> [TASK ITEM] Beneath this task are records; print exactly the stretch of them from the line with "The height and" through the line with "The image size is (812, 512).", both ends included.

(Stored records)
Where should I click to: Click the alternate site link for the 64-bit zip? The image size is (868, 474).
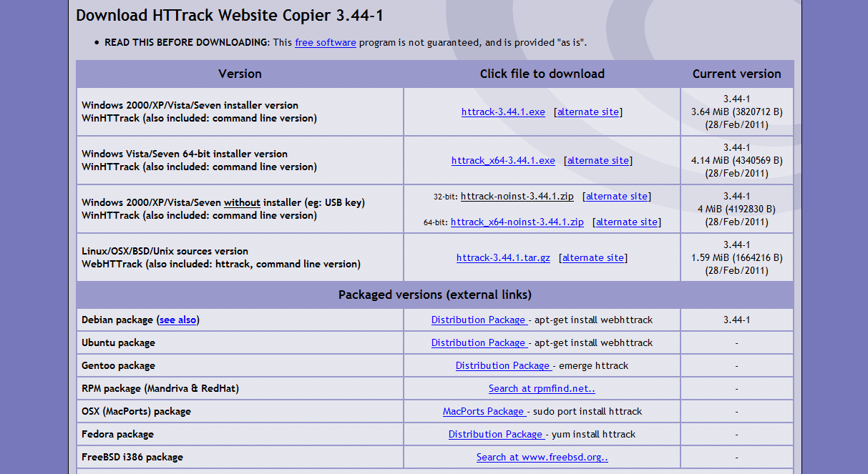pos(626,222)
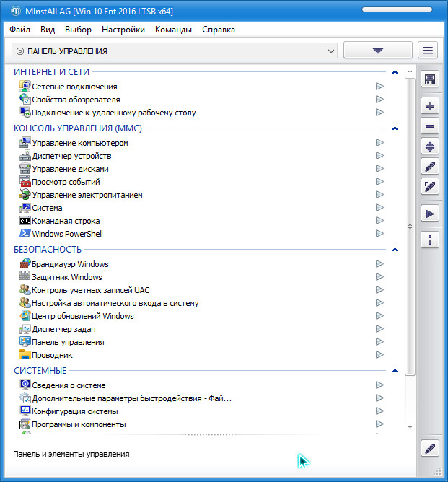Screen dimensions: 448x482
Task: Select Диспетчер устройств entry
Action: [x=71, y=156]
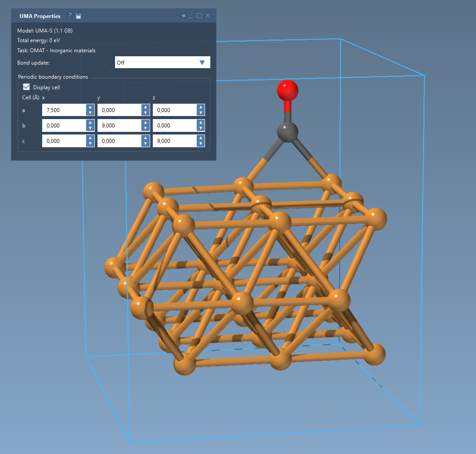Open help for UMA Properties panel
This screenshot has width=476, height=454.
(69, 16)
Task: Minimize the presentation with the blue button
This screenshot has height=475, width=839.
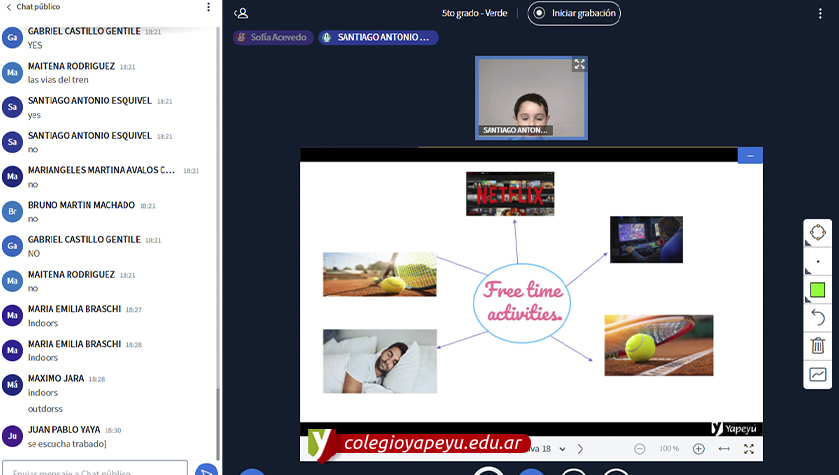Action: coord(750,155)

* * *

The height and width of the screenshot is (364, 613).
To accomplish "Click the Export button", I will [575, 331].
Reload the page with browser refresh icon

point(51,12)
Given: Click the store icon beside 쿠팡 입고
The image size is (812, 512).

...

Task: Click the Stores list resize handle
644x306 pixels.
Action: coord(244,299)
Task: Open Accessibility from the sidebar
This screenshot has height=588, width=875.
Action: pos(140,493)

> [TASK SOLUTION]
The height and width of the screenshot is (364, 613).
To accomplish "Click the Export button", I will [575, 331].
Reload the page with browser refresh icon

point(51,12)
Given: Click the store icon beside 쿠팡 입고
The image size is (812, 512).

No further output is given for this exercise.